I thought it was just me.
But in The Golden Age of Murder, a book about British mystery writers between the two world wars it was said of Dorothy Sayers that “. . . as many authors do, that once she finished a book, she went through a phase of self doubt.”
I don’t know what went through her mind, but consider a writer creates a story, nurtures it, works to improve it, and when finished it is time to let go. Ah, it is the letting go that is the problem.
It is like raising a child and then letting it go out into the world. Your story, your work can be attacked by critics and readers, just as your child can be hated for reasons you can’t fathom. You love your child, you love your book and you hurt a bit when they are attacked. Each book, like each child, is on their own.

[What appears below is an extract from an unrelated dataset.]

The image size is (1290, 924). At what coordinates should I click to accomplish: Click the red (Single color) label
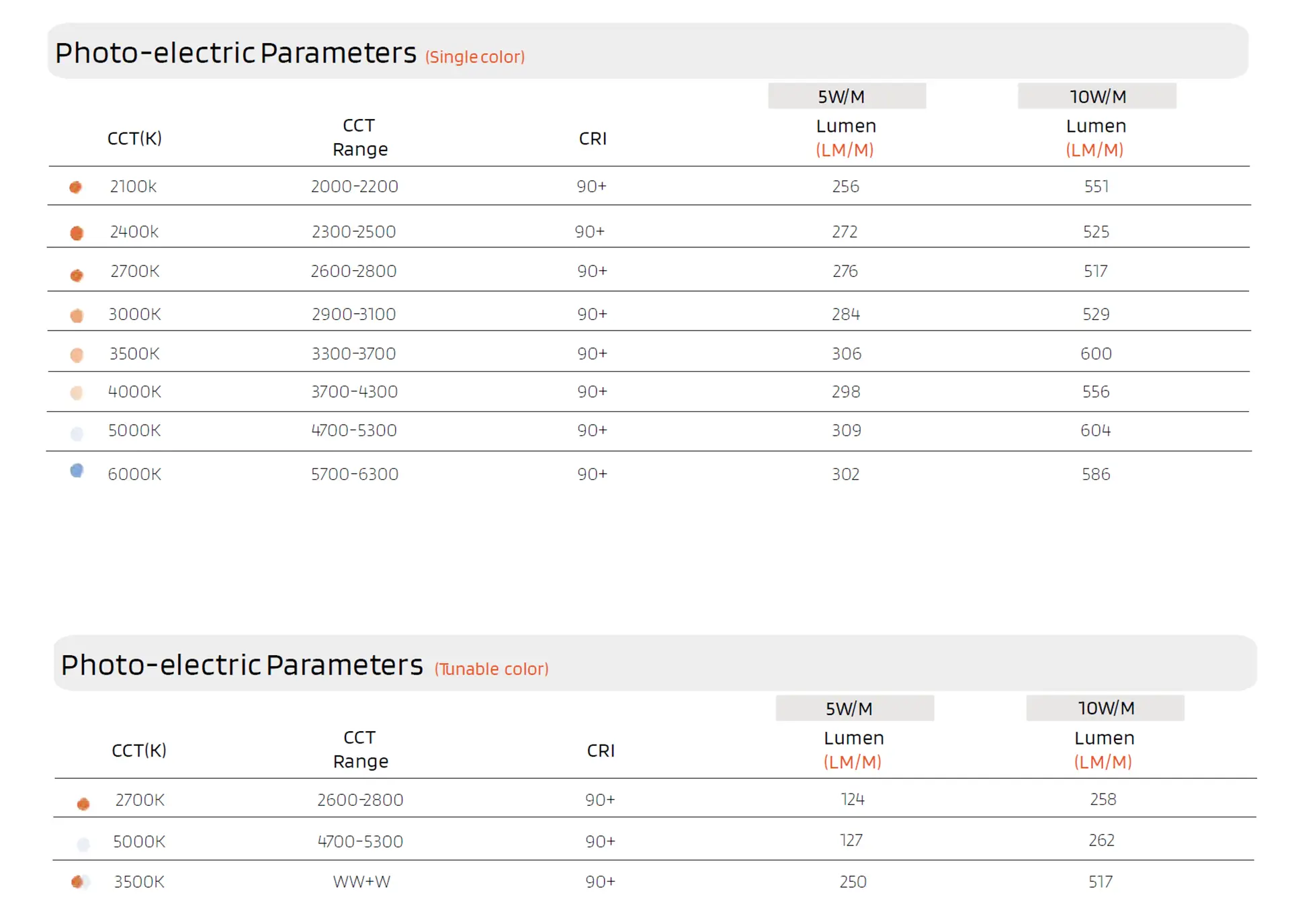[475, 57]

Self doubt, fear of letting go is real for many writers, myself included. I finished my latest e-novel months and months ago. I went through extended editing with grammar and punctuation and let it sit, coming to it with fresh eyes for another round of proofreading. How many times should one do this before letting go? I did it 3 or 4 times. Okay, maybe even more.
Now I am faced with creating a cover, or having someone else do it and I am also in the process of coming up with a new title. The original title was Head on a Grave, because the story begins with a woman’s head found on a grave. But I have two collections of horror stories, both with graves on the cover. I though another grave cover would be too much. I wanted more variety in my covers. Of course I could retain the title, but what image do I use on the cover?

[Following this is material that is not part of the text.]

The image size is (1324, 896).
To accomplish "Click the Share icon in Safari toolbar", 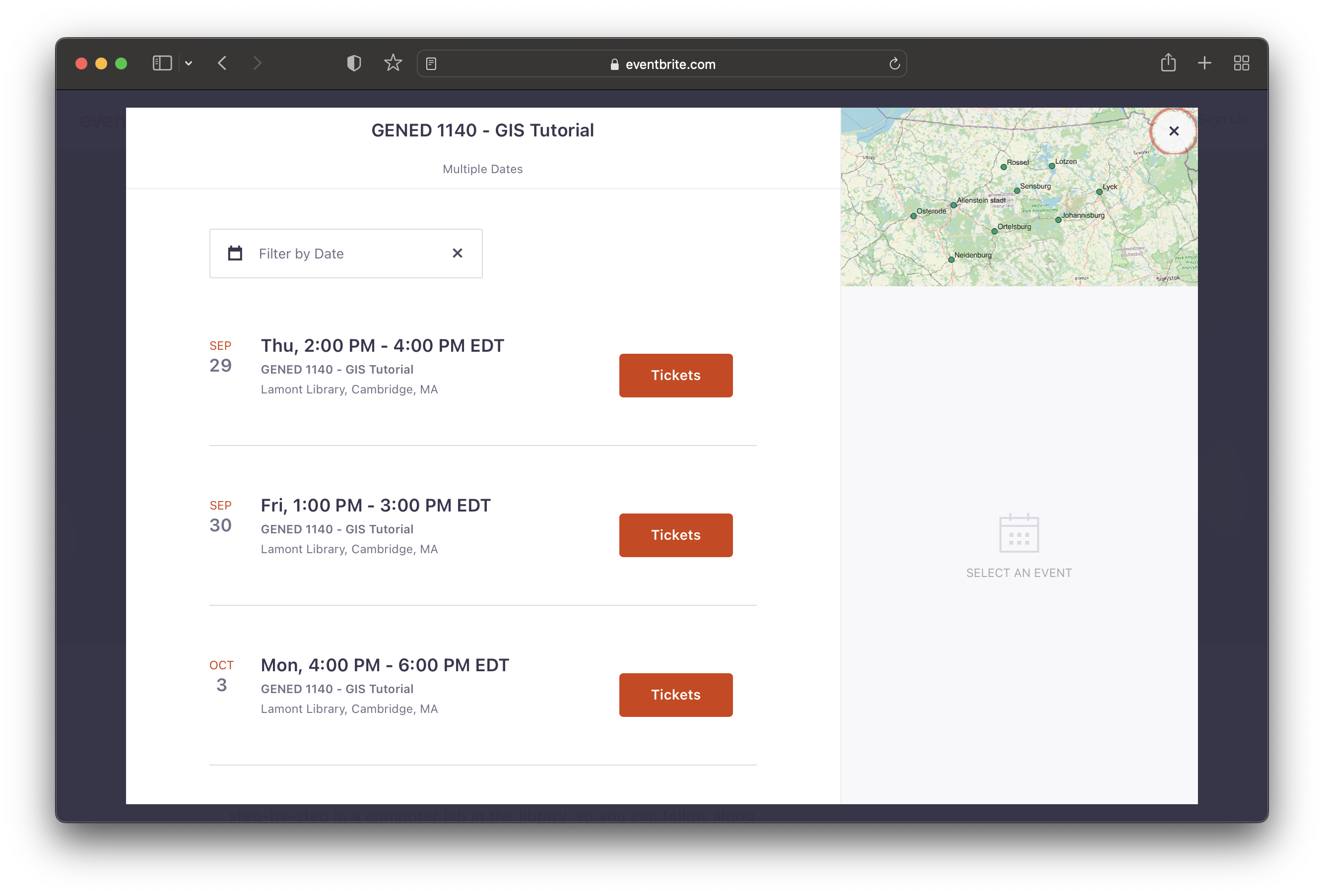I will [1168, 63].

I have two images from a town where some of the story takes place and I thought I would use that, but I still wanted another title. So I thought of Murder Bleeds out, or Blood will have Blood (from Macbeth), or Murderous Matters. Or perhaps Shadows in the Dark.
You see where I am going right.
I am still in a delay mode, while I ponder a new title, new cover, still having trouble letting go. It does not stop me from working on short stories or starting a new novel. The writing is easy, the letting go is hard.
But I have let go before, two collections of short stories and three e-novels on Amazon, so I can do it. I will get there. I just have to spank myself and get on with it.